Review: Putting Stories to Work and Out On the Wire
eagereyes 2017-09-19
Two books I’ve read recently make good points about stories that apply to data stories, without the books being about data: Shawn Callahan’s Putting Stories to Work and Jessica Abel’s Out On the Wire.
Strategic Use of Stories
In Putting Stories to Work, Shawn Callahan has a very pragmatic view of how stories can be used in business. In particular, he advocates the use of anecdotes and he insists that the stories you tell must be true and must be yours (and if not, you have to tell people so you don’t risk making a fool of yourself).
Callahan endeared himself to me early on in the book with his criticism of the overuse of the term story:
Everyone is talking about stories these days: ‘What’s the story of our business?’ ‘What’s the story of our product?’ ‘What’s my personal story?’ I even saw an advertisement in a shirt shop on Fifth Avenue in New York announcing the story of the shirts. But if you listen carefully, you’ll discover that many people who purport to share a story are not actually sharing one at all. It’s as if they think that if they are talking, they are telling a story.
The point of the book is to use stories to make a specific point: establish your credibility, get ahead of potential counterarguments, get people to listen rather than think of what to say next, etc. To do that, you have to mine for stories. That is easier than it seems, but it requires some process and practice. But it’s also useful, because it opens your eyes to the stories (and non-stories) around you.
This is a business book, but like Made to Stick it’s equal parts fascinating and fun to read. Callahan’s company isn’t called Anecdote for nothing, the book is filled with tons of stories that illustrate his points, thus also illustrating his overall point that stories are useful.
Telling Stories in Journalism
Jessica Abel’s Out on the Wire is a comic about how radio is made. If the idea of reading a serious comic puts you off, you haven’t read any good comics (serious or not). Abel’s book fits right in with great comics like Scott McCloud’s Understanding Comics, Nick Sousanis’ Unflattening, or Doxiadis et al.’s Logicomix.
She tells many stories about radio, in particular the NPR programs This American Life and Snap Judgment. There are many interesting insights into how they find and shape stories, how stories change as they develop, and how the agonizing creative process is playing out even in these well-known radio programs that have been going on for many years.
The book is very nicely structured and Abel works in many little details while focusing on a number of important messages.
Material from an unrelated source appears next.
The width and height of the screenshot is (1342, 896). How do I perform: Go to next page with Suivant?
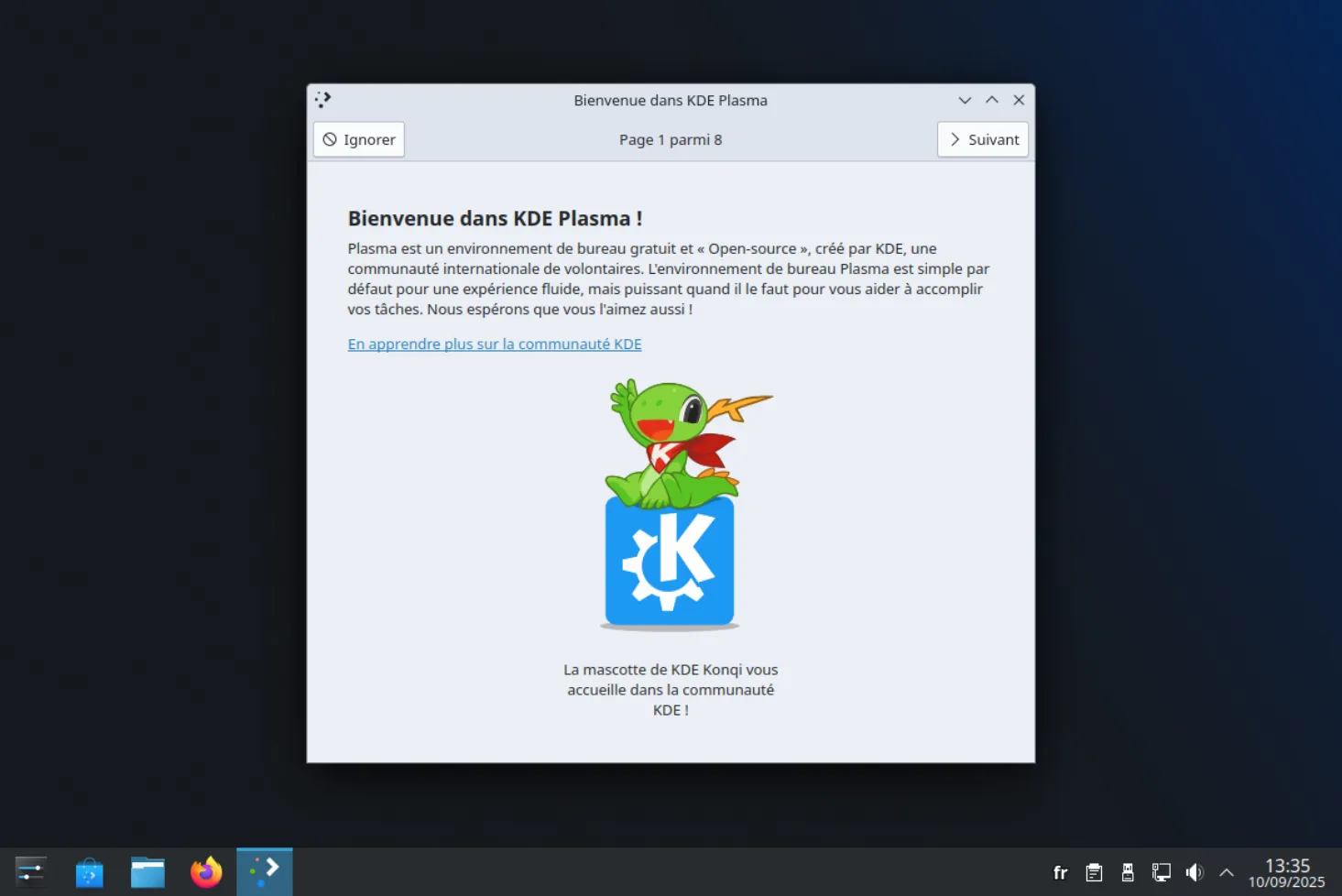983,139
Perhaps the most interesting to me were the two key ways of expressing a story’s point. There is the story formula, which is a good test for many data stories:
I’m doing a story about X (the topic). And what’s interesting about it is Y (the story).
And perhaps more importantly, to make a compelling story, you need some sort of obstacle to overcome. This is expressed in the focus sentence:
Somebody does something because (motivation), but (challenge to overcome).
It’s interesting to think about how these things apply to what we like to call stories with data – and how most of them really don’t have these elements. Data stories for the most part just lay out information without a lot of structure – but more on that in another posting.
There are some radio-specific parts in the book that weren’t as interesting to me (though they’re fun to observe the next time you listen to a good radio program or well-produced podcast). The majority of the book is applicable to any form of structured narrative, however.
If you're interested in telling stories with data, these two books are going to give you a better understanding of how stories can work in specific contexts. Both are based on a wealth of expertise and experience, Callahan from the business side and Abel from the radio side. They're also very different, and very nicely complement each other.